I’m 5’, weight 127, 67 yrs, that is less than I weighed in HS. At Government’s BMI I am over weight by 15 lbs, no one take my muscle mass which is heavy into account, or genetics, Most of my Grandmother’s side is built like I am as we have native American blood lines, well diluted, but not the genetics. At 115 I’d bee sick all the time as it would compromise an already compromised immune system. Many of the meds they have tried cause hard to use rapid weight gains. I pitch those for side effects.
My Deplorable kids are active, but they could empty out the Winn Dixie warehouse, but our toddler is the only ‘fat’ kid in our house and he has his baby fat on him. Our kids are underweight, but the BMI is garbage...
I see just two issues when school intervention is acceptable.
1) When a parent is engaged in abusive behavior against their child. Not just scrapes, bruises and broken bones, but obviously encouraging children to engage in very unhealthy or destructive behavior, such as smoking, drinking alcohol or taking illegal drugs, or overeating to morbid obesity.
2) When a child might have a serious medical problem that the parents are unaware of or do not realize threatens the health or even life of their child and/or the other children.
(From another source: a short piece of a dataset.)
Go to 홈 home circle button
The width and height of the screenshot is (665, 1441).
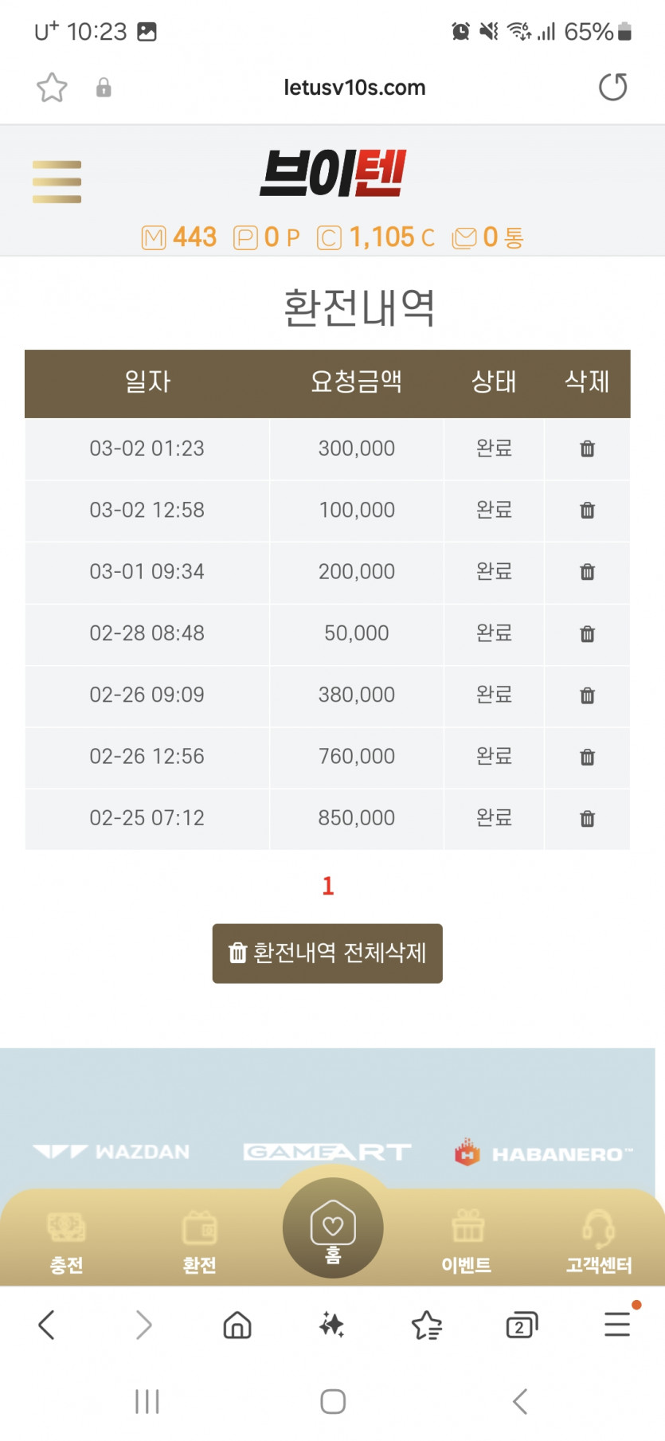pyautogui.click(x=333, y=1228)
For example, it is legal to exclude children for not being vaccinated, for actually having infectious diseases, for body lice, when they have untreated asthma, or even psychiatric problems that cause them to lash out at others.
Just sending a note home that the child either needs or may need medical help is surprisingly ineffective. Often parents have neglectfully ignored their children’s problems, or even contribute to and encourage such problems. Only with the coercive threat that the child may not return to school without a doctor’s note is enough to punch through the neglect, in that children must be educated by *someone*, by law.
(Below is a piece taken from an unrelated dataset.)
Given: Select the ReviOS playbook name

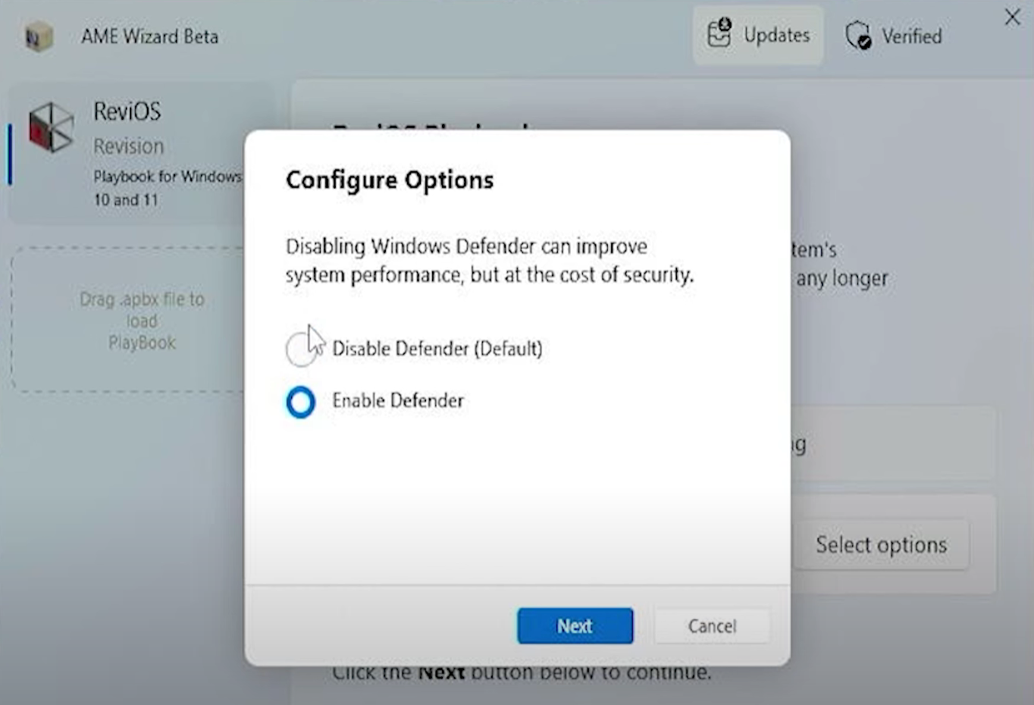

Seriously, schools only do this when the situation is borderline to contacting the state child protective services. A whole lot more coercive than needing a doctor’s note.
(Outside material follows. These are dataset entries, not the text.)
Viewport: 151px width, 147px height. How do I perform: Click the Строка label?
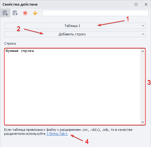10,43
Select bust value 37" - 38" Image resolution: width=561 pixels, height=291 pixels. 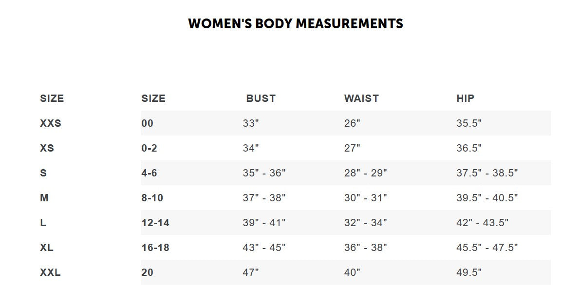tap(264, 198)
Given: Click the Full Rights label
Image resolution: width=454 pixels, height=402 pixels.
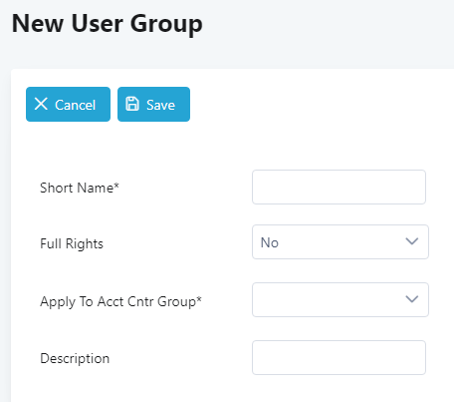Looking at the screenshot, I should pyautogui.click(x=72, y=243).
So! What happens to the outlying 20%?
Not everyone can afford to take their kids to the doctor for nothing but a bureaucrat’s ego.
The letter clearly says, "your child was recommended for further evaluation".
You looked at the pictures, but didn't read the story.
Lazy
But only if you do EXACTLY what they want, when they want.
And support raises for teachers...
A majority of states have both medical and religious/philo or conscience exemptions to vaccination. IIRC the only way to exclude an exempt child from school in most of these states, is if there is an outbreak and a state emergency is declared.
Your posts read as if they were the point of view of a conventional pediatrician, or possibly child protective services?
It IS if you expect the government to care for the health issues of your baby whale...
The BMI tables are total and utter nonsense. They barely make sense for Chinese people. By the BMI index, Tom Brady is overweight (6'4, 225), and LeBron James (6'8 250) is 12 pounds from obese.
I read the story
http://www.ncsl.org/research/health/school-immunization-exemption-state-laws.aspx
Just to note it is more complex than just permitting exemptions to vaccination. The tricky part is that no state has an exemption for “abuse”, but vary considerably how they define “abuse.”
Math is hard. Let’s go shopping.
Not very carefully.
You need to be more specific
The kid has a BMI in the 94th percentile. Mom claims the kid is skinny. Mom and Dad both have a bit of heft to them
Maybe you didn’t read the article
I can’t read the story and your post for you.
You claim I didn’t read the article. I cite what the article says and you refuse to specify what you think I missed.